A reported former employee of the notorious “Kremlin troll factory” has said workers were instructed to provoke disorder ahead of U.S. presidential elections last year.

U.S. Congressional committees are investigating several thousands of ads of Russian origin on Facebook and Twitter which are believed to have attempted to stoke racial and political tensions during the electoral campaign. 

Maxim, a former employee of the St. Petersburg-based Internet Research Agency, told the Dozhd independent television station that he had worked there for 18 months until early 2015.

He said that prospective workers were carefully vetted and submitted to questioning about their attitudes toward Dozhd and opposition leader Alexei Navalny.

Maxim said that the effort to influence foreigners was more sophisticated than the tactics used at home.
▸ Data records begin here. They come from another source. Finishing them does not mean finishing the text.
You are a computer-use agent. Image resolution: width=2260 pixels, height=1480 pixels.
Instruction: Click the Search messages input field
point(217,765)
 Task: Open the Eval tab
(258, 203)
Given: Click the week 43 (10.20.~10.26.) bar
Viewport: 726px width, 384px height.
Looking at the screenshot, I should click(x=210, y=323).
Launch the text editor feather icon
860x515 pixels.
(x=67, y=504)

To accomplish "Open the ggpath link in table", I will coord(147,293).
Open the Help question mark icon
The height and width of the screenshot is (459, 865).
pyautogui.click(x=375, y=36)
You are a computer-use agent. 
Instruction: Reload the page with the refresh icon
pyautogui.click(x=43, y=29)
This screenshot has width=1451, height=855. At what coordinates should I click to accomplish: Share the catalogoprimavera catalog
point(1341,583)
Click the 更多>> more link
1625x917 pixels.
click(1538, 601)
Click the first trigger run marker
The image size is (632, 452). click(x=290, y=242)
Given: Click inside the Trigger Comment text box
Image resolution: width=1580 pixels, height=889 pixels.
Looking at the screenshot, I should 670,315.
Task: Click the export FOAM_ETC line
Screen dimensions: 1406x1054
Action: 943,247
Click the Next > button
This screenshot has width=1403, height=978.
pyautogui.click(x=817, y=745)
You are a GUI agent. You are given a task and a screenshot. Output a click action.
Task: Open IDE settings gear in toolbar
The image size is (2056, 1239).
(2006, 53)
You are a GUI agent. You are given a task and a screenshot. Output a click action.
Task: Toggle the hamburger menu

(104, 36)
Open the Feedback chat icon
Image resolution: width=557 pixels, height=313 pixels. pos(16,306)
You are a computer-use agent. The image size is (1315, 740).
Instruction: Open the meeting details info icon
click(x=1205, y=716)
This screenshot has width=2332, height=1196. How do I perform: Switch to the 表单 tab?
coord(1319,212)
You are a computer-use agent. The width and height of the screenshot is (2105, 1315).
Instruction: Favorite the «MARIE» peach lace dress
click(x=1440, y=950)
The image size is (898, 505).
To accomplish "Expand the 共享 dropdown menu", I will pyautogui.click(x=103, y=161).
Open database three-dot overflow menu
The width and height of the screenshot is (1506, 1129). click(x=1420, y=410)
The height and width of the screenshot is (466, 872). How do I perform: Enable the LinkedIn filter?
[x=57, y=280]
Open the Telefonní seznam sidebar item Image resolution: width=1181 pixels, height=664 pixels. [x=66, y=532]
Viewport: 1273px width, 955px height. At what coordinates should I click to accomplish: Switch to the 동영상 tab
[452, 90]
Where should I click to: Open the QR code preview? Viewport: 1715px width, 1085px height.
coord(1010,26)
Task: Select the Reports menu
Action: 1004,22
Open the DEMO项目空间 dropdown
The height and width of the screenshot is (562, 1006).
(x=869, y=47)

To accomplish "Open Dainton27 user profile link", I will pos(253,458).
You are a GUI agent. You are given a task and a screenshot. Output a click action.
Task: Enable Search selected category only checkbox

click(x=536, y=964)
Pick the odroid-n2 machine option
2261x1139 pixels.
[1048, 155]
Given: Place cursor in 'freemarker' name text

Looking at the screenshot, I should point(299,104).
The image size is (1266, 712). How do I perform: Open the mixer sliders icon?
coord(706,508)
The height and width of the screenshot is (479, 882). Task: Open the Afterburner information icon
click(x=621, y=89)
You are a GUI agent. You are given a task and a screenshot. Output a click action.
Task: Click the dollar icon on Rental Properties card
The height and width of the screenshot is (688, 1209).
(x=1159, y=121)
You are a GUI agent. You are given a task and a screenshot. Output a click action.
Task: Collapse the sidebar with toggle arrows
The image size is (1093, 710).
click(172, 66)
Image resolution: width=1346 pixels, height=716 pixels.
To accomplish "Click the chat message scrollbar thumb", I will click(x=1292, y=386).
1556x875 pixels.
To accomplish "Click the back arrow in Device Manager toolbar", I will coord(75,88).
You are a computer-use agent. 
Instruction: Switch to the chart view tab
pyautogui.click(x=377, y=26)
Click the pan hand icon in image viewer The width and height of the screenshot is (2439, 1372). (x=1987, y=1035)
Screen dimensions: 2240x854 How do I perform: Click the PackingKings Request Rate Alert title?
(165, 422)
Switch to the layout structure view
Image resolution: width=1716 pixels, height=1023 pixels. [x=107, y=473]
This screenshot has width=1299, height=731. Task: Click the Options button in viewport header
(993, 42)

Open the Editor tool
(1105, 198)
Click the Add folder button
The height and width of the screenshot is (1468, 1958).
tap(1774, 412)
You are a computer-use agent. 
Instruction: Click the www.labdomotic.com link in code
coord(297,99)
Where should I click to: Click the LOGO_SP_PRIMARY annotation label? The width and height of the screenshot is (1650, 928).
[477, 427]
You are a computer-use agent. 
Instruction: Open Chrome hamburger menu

Instead of crude slogans like "Obama is a monkey and Putin is great," workers were issued a strategy manual on issues like taxes, LGBT issues and guns in order to intervene in debates on news sites.

Employees were also given a list of news outlets such as The New York Times and the Washington Post and instructed to "get into an argument in order to inflame it, and rock the boat,” playing on religious sentiments against gays, for example.

The trolls were told not to raise Russia or Putin, since Americans don't usually talk about them, but to provoke disorder.

They were told to say "everything was always bad" about U.S. presidential candidate Hillary Clinton and to put her down by referencing “her leaked emails, the fact that she's wealthy."

"The main message is: aren't you tired, brother Americans, of the Clintons, how long have they been around?” the instructions said, according to Maxim. 

The trolls were also ordered to watch the hit series "House of Cards" in English and had English lessons to correct their grammar.